(258a) Designing Hydrogels with Responsive and Hierarchical Structures for Application As Well-Defined Synthetic Extracellular Matrices

The properties of the extracellular matrix (ECM) (e.g., multiscale structure, mechanics, binding sites) are essential for the function of connective tissues throughout the body, from the collagen-rich loose connective tissue within the lung to the aligned connective tissue of tendon. To study connective tissue healing processes in vitro as well as direct them in vivo, we have designed synthetic hydrogels that mimic key aspects of the collagen-rich ECM. These hydrogels are constructed by assembly of multifunctional collagen mimetic peptides (mfCMPs) designed with i) hydrogen bonding blocks for the formation of triple helices and control of their stability, ii) sticky ends for the formation of nano- and micro-fibrils, and iii) reactive handles, allyloxycarbonyl (alloc) and azide, for covalent crosslinking and labeling, respectively. We have established rapid, robust, and scalable workflows for synthesis of these mfCMPs to facilitate their use in the construction of hydrogels for both fundamental and translational applications. Specifically, these assembled structures were crosslinked by photopolymerization with multi-arm poly(ethylene glycol) (PEG) tetrathiol, a difunctional alloc cell-degradable peptide, and a monofunctional alloc integrin-binding peptide, allowing control of the structure, mechanical properties, and bioactivity of the resulting hydrogels. Human mesenchymal stem cells (hMSCs) encapsulated within these mfCMP hydrogels exhibit good viability (>85%) and significant elongation during three-dimensional culture, along with deposition of cell-secreted collagen I amongst other proteins, where the underlying fibrous hydrogel structure can be examined in three dimensions with high-resolution confocal microscopy.

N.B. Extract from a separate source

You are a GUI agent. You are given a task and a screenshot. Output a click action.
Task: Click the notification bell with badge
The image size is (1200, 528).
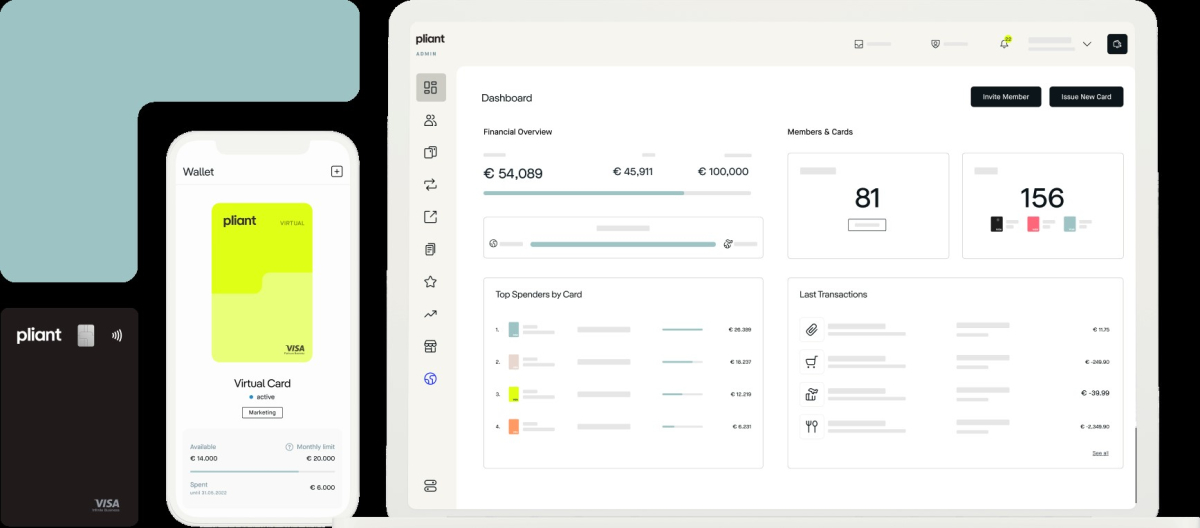1005,44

Further, in response to a chemokine gradient, these hMSCs exhibit directional migration and enhanced motility relative to more homogeneously-structured PEG-peptide hydrogels without mfCMPs. Our on-going work is investigating the use of these collagen mimetic materials for more fundamental studies to examine cell responses in fibrous wound-healing microenvironments, as well as for triggered property modulation, and for translational studies to implement these materials in tissues toward enhanced regeneration.